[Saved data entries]
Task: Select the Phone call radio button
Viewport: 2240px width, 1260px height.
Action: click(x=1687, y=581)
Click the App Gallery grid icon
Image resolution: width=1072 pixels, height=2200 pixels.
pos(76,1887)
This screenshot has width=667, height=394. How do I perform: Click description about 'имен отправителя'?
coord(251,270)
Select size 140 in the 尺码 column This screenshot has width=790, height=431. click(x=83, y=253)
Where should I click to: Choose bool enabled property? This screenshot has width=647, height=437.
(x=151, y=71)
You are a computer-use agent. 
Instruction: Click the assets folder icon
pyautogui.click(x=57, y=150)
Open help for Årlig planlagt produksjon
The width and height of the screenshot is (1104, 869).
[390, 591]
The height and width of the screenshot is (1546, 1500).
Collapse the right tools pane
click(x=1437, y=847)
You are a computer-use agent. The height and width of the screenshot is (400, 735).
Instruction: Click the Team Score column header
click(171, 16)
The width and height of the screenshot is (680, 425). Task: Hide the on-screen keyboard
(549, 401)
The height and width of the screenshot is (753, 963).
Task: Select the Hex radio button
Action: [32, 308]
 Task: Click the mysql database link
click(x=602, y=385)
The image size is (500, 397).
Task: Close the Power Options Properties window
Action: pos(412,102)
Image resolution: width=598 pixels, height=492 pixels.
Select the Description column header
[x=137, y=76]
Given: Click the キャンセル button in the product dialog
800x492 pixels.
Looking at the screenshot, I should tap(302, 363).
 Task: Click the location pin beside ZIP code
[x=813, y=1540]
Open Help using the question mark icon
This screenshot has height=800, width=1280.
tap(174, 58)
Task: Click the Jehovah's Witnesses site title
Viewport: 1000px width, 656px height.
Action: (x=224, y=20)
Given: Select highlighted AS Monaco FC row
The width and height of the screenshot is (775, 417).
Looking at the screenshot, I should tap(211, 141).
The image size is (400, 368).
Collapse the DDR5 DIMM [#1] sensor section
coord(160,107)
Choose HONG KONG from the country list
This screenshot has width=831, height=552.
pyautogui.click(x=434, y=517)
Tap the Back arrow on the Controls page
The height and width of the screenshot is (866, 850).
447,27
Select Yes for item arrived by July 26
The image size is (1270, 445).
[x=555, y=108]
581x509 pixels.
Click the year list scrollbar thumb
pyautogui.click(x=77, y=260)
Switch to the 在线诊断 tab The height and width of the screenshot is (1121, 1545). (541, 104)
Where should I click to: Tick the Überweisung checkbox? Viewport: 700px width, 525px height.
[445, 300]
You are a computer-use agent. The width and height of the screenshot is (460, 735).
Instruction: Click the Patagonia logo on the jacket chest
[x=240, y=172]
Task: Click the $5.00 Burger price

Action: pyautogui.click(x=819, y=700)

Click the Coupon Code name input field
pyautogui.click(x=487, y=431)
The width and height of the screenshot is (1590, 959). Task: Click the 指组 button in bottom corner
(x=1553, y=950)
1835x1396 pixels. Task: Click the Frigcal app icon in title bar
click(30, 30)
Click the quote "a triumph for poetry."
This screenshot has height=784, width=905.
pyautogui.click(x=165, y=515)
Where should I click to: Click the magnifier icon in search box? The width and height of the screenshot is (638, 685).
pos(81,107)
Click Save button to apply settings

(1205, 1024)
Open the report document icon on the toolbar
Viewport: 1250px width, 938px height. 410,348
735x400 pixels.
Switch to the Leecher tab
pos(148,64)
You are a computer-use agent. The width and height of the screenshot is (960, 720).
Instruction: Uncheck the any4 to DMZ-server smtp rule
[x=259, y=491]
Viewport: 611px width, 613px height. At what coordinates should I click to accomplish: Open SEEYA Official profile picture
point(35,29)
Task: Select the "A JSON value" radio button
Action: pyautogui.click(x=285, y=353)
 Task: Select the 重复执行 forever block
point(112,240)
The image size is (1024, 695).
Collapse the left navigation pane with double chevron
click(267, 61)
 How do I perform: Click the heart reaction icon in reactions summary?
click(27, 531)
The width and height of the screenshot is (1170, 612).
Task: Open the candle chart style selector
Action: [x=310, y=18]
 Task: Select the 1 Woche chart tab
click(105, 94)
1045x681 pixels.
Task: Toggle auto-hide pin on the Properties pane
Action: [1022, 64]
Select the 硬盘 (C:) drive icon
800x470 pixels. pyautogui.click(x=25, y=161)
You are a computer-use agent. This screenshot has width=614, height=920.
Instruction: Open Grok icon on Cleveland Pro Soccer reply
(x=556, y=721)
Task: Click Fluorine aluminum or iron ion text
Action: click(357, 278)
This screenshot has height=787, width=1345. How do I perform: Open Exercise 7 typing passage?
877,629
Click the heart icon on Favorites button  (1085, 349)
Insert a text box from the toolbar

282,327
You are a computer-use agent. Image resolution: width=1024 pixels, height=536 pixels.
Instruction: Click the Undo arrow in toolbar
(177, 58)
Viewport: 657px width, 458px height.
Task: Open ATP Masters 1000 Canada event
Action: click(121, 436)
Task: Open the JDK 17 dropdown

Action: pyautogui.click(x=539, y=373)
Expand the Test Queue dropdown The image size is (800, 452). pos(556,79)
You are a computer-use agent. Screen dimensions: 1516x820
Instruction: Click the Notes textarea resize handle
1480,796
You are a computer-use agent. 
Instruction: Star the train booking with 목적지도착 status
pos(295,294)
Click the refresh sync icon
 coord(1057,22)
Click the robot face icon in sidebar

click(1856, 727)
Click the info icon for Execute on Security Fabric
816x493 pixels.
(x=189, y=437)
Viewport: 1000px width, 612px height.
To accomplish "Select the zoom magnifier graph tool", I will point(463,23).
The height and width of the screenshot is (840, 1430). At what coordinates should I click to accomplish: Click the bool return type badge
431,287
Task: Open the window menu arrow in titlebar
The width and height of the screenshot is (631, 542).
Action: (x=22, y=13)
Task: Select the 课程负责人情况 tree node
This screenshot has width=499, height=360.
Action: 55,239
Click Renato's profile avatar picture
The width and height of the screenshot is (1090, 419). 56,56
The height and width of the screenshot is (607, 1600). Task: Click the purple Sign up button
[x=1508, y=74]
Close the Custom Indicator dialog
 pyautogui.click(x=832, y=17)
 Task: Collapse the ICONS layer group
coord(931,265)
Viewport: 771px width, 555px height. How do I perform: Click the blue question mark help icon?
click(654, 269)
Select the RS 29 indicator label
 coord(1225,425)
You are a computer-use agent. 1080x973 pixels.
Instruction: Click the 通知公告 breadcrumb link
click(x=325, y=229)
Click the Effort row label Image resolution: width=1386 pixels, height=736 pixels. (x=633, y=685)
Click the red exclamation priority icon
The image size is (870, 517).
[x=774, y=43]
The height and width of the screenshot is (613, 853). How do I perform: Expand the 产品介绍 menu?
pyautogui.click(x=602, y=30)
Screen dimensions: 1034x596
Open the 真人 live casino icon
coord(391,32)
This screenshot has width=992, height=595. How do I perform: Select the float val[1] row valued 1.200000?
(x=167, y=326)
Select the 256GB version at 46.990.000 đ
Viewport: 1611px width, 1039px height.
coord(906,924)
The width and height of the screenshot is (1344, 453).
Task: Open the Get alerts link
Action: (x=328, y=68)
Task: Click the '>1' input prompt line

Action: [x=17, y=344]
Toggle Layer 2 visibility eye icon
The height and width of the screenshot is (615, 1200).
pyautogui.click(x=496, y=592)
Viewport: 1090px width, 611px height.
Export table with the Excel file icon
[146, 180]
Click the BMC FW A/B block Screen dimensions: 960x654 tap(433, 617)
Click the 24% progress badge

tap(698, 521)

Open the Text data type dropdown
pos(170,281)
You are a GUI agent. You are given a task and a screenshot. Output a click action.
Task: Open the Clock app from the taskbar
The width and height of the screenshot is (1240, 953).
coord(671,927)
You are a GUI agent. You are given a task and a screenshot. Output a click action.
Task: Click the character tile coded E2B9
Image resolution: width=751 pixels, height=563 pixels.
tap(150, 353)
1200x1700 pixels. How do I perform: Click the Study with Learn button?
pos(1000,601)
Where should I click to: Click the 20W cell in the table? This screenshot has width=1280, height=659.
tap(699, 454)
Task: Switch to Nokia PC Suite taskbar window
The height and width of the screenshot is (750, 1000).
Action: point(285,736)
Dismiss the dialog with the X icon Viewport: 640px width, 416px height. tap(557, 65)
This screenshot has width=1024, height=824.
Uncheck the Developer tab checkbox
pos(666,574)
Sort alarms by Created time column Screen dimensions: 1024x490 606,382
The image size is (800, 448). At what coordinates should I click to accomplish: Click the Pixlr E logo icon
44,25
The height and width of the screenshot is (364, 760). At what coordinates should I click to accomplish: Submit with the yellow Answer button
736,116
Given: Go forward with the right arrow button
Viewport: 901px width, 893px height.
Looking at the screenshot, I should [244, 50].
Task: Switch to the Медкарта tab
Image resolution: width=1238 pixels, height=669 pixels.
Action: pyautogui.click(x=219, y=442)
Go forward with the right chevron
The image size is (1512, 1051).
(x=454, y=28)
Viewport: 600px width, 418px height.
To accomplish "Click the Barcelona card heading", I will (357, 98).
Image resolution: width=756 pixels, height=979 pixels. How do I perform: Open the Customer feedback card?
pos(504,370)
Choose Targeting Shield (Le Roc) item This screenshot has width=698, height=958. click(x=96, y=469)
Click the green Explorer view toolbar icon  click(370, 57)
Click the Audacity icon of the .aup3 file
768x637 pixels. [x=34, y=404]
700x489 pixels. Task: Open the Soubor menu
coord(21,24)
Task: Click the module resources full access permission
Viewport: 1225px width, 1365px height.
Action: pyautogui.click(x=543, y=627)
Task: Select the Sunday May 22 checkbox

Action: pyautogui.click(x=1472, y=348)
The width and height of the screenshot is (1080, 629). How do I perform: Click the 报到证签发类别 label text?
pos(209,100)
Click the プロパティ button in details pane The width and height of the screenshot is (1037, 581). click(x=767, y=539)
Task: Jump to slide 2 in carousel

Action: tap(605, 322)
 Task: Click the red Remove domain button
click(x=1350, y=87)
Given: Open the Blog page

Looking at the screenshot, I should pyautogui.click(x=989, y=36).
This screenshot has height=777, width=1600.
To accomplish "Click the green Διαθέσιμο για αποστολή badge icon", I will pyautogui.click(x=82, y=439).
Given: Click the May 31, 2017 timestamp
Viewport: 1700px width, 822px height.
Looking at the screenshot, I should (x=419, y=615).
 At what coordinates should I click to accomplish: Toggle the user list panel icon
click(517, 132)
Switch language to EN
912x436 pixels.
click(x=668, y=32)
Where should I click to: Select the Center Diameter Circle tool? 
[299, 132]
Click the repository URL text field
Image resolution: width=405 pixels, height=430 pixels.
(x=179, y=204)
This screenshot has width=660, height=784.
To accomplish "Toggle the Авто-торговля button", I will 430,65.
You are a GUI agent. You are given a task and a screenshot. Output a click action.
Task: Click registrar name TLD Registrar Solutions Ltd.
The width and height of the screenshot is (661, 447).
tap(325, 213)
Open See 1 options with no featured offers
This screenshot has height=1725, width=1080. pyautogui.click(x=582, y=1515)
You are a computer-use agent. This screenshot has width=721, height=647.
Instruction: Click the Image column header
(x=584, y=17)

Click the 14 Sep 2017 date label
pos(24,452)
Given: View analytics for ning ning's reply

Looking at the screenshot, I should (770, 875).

**Work task**
Would you copy every line of the entries that includes the word "green"?

**Exercise solution**
Click the green Explorer view toolbar icon  click(370, 57)
To accomplish "Click the green Διαθέσιμο για αποστολή badge icon", I will pyautogui.click(x=82, y=439).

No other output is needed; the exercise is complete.